It is also easy to blame those homeowners who are selling up to the big developers, who seem not to give two jots about what they are doing to destroy what will soon be their former neighbourhood.  Yet, as I have often been asked, wouldn’t you take the money and run if you were in their place and you were being offered a lucrative deal?  In fact, I have thought at great length about what I would do in their position, and no, I wouldn’t, I couldn’t do it because I would be the biggest hypocrite after having criticized over-development so many times.  In the case of older people who see this as a chance to have a nice nest egg to live out the rest of their retirement in comfort, while leaving something for their children (because developers often offer a flat or two as part of the deal), yes, I can understand their reasoning – even though I still cannot agree with it.  

So where does the buck ultimately stop?  It stops, of course, with the authorities. I’m not even going to say the Planning Authority (whose members are simply political appointees anyway), but firmly and squarely with the present government. A government which has passed laws quite easily when it has seen fit to, so I see no reason why it cannot change development laws as well.  What am I saying?
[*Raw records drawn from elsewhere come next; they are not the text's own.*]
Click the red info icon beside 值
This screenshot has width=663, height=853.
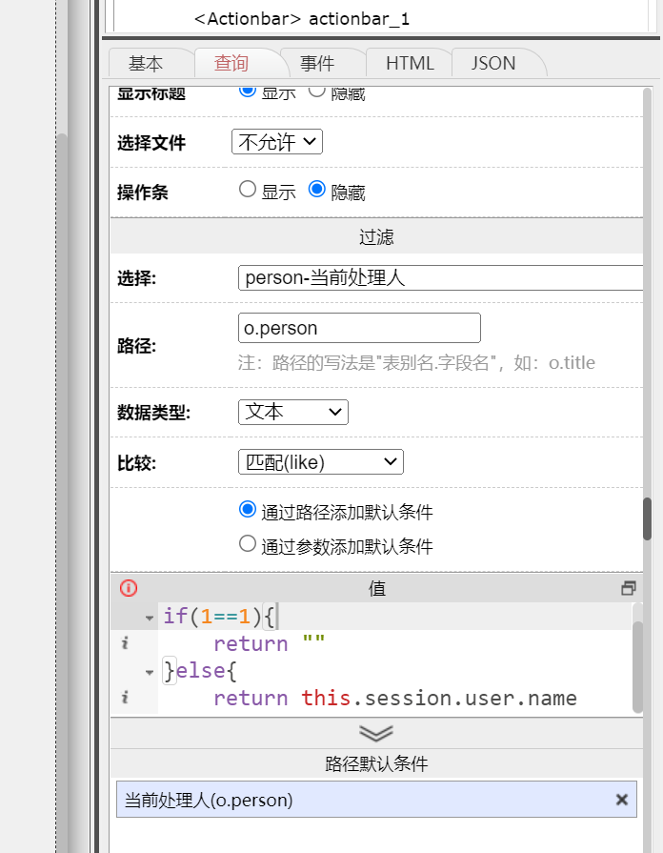(129, 588)
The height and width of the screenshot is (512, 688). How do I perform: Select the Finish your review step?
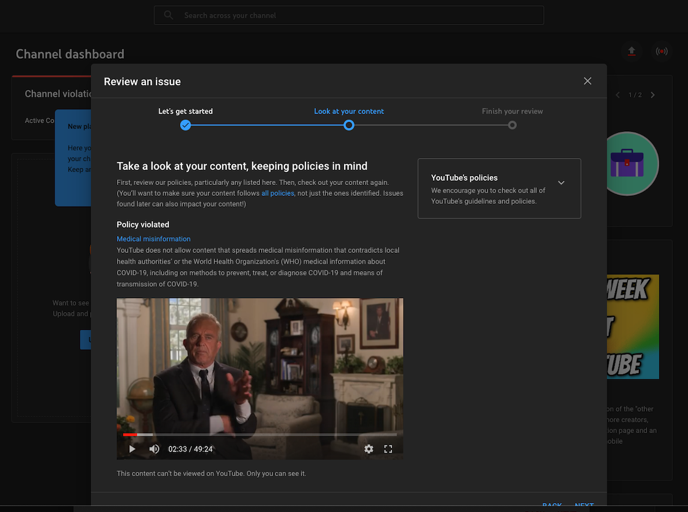512,125
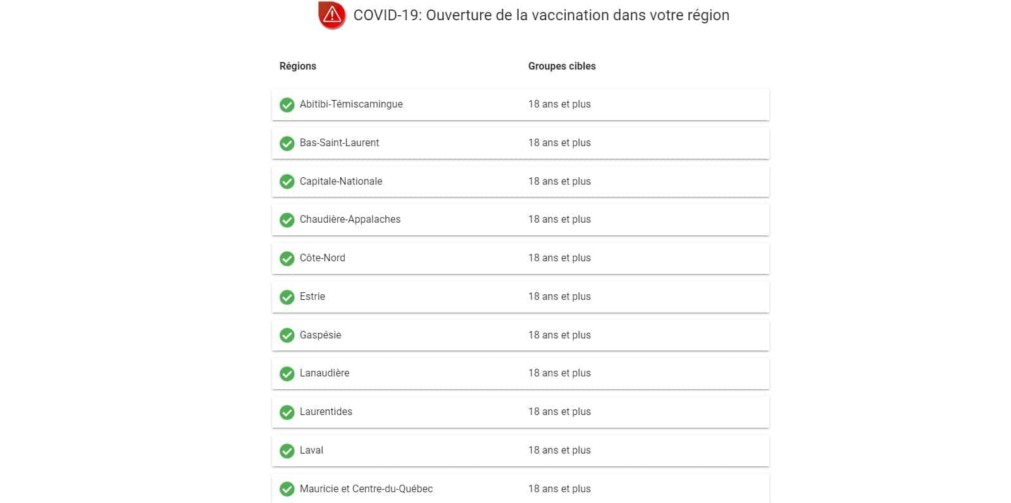Click the COVID-19 vaccination page title
The image size is (1011, 503).
[x=541, y=15]
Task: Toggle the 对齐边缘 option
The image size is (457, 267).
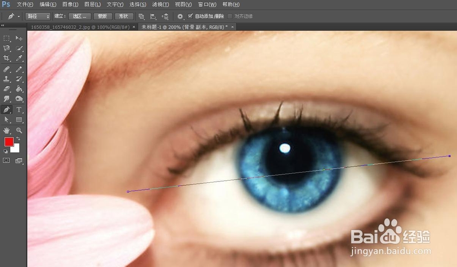Action: point(229,16)
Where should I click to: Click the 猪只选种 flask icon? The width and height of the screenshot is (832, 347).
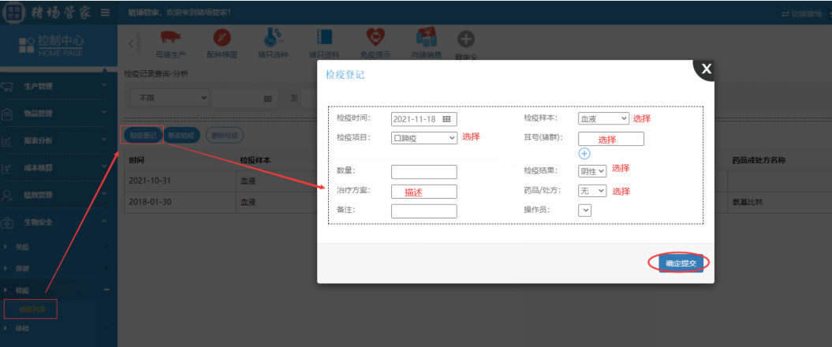point(273,38)
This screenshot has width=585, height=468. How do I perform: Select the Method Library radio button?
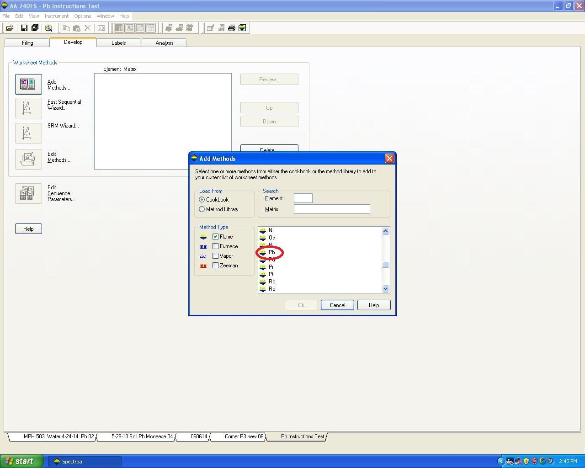point(202,209)
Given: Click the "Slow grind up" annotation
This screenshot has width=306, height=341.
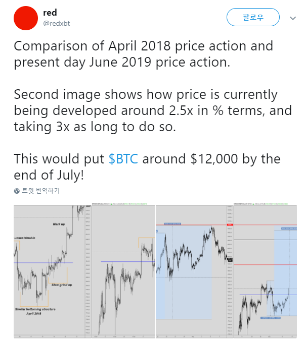Looking at the screenshot, I should [x=62, y=285].
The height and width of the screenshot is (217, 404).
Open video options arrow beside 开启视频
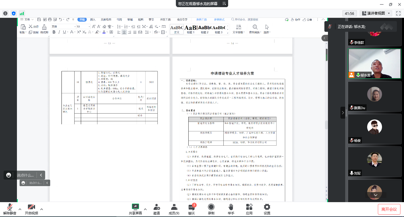click(x=42, y=209)
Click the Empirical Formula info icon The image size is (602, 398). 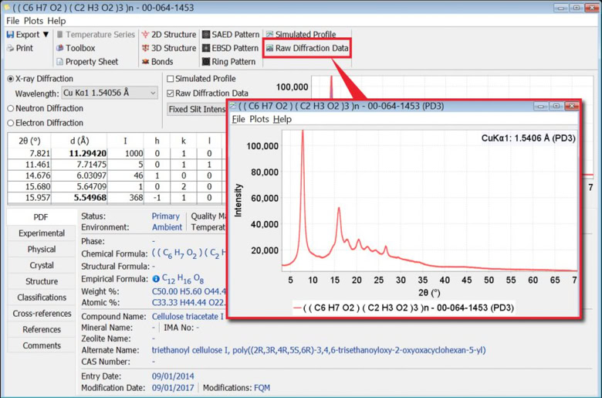(156, 279)
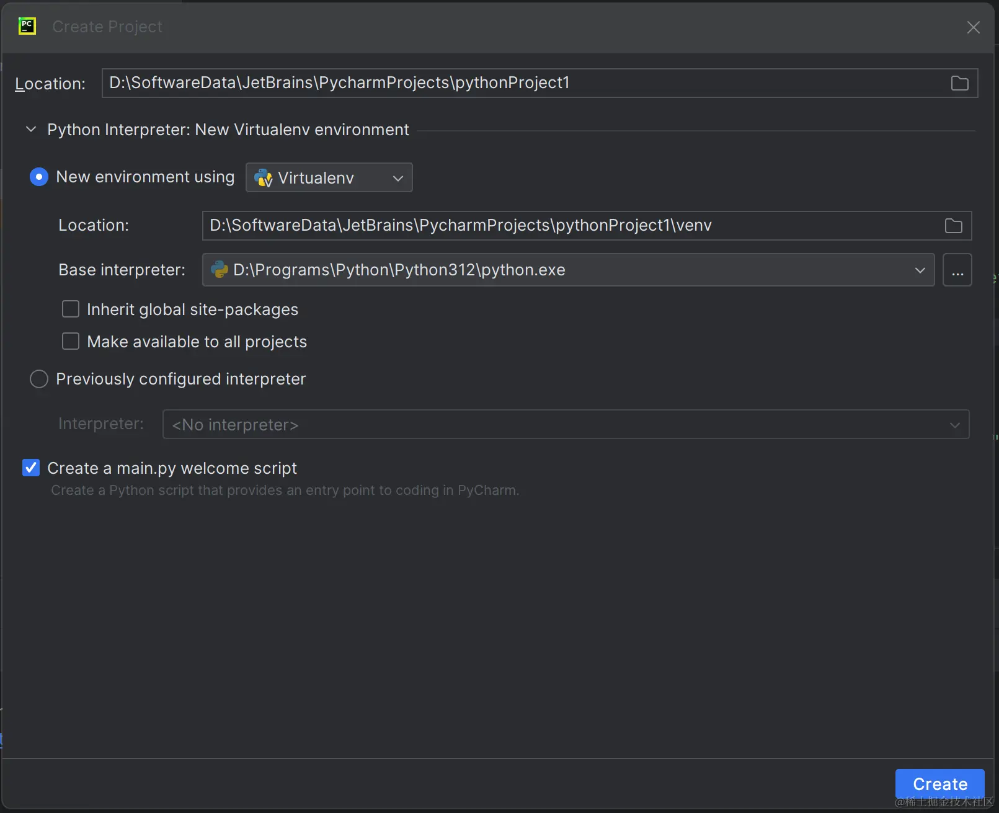
Task: Open the Virtualenv environment type dropdown
Action: pyautogui.click(x=329, y=178)
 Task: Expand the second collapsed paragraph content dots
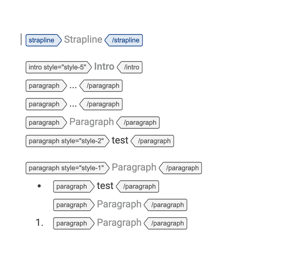coord(73,104)
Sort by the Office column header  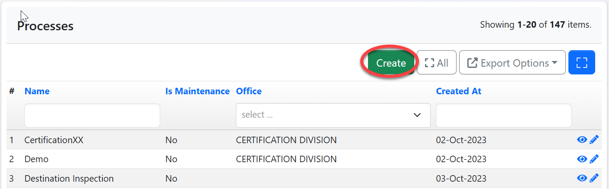click(249, 91)
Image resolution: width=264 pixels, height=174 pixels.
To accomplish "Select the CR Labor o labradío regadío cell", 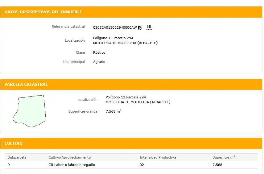I will click(72, 165).
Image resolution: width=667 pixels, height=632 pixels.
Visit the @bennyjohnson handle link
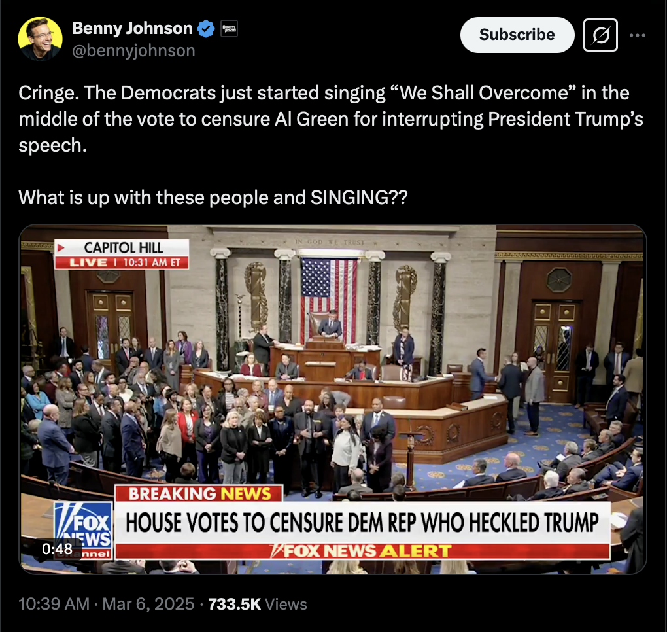click(133, 50)
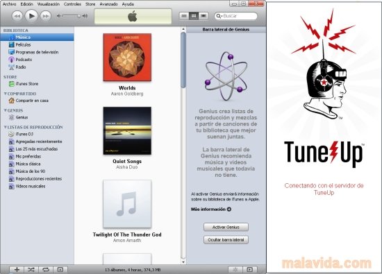Open the Avanzado menu
Viewport: 382px width, 274px height.
point(108,4)
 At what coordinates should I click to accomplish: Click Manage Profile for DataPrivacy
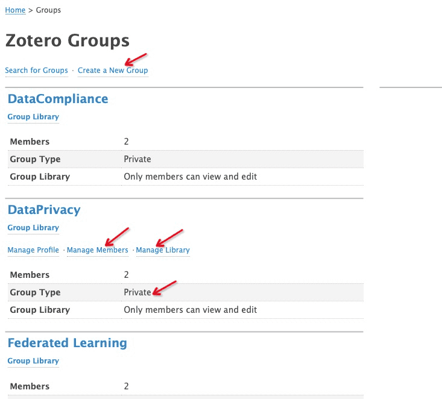[33, 250]
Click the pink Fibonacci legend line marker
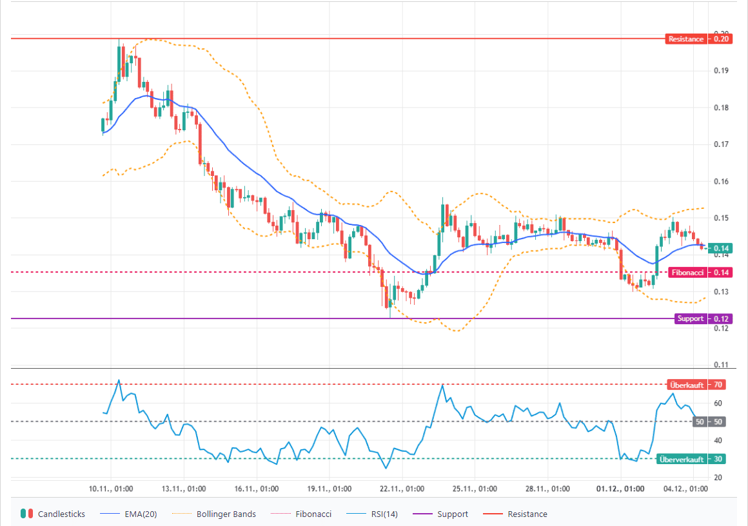The image size is (748, 526). click(x=281, y=514)
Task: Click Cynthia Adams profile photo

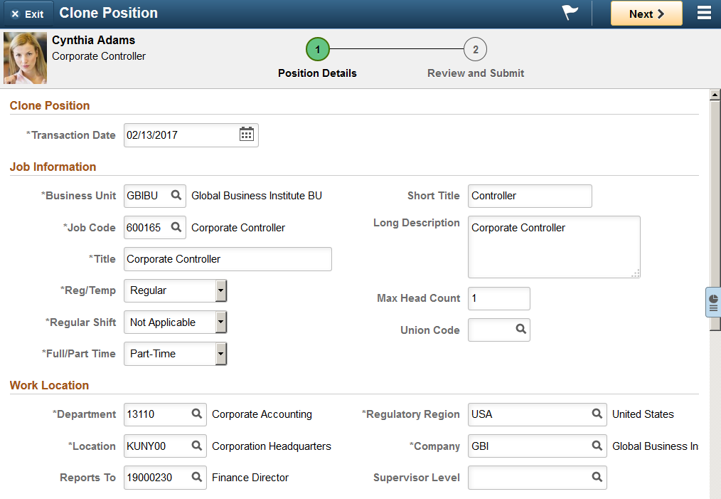Action: [x=26, y=58]
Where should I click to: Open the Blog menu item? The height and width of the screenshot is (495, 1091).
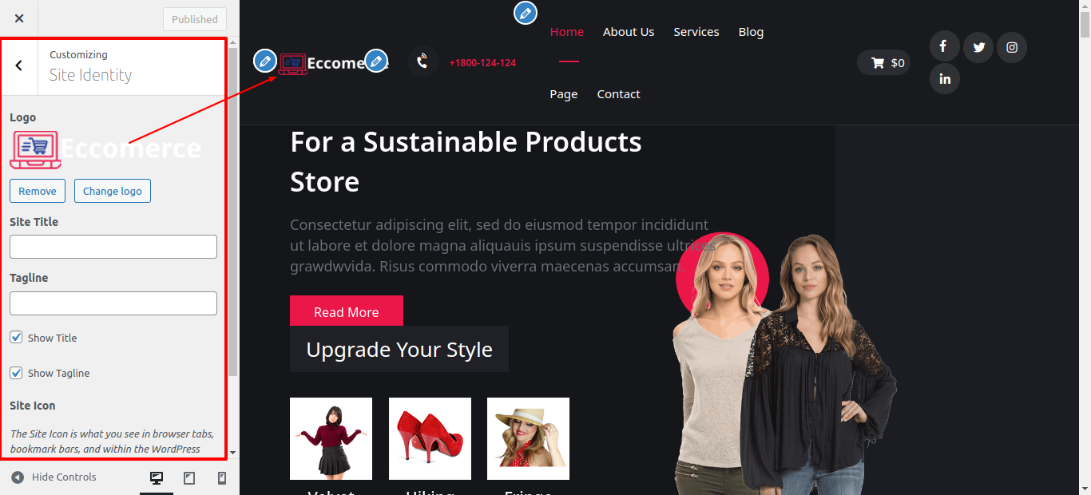pos(751,32)
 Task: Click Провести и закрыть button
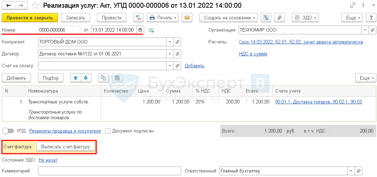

Of course it has changed them, but to our collective detriment, in favour of the few. 

In countries where development is done with a certain amount of forward planning and foresight, there are zoning laws which clearly set out demarcation lines of what can be developed and where, which areas are commercial, which are residential, and which old buildings are strictly protected, along with firm regulations about the height of apartment buildings and the rights of people to live in their dwelling without their natural light suddenly being blocked by a slab of concrete.  

This jungle which has been created by an administration which has become enslaved in a trap of its own making by allowing developers to have carte blanche to build anything they want, anywhere they want, is going to be the most damning legacy of the Muscat Government.  Like many of our readers, I keep hearing terrible stories of people suffering acute hardship and distress because of the construction taking place right next door to them, and no one can (or wants to) do anything about it. 

Tell me, what price progress, if we are entombed in our own homes?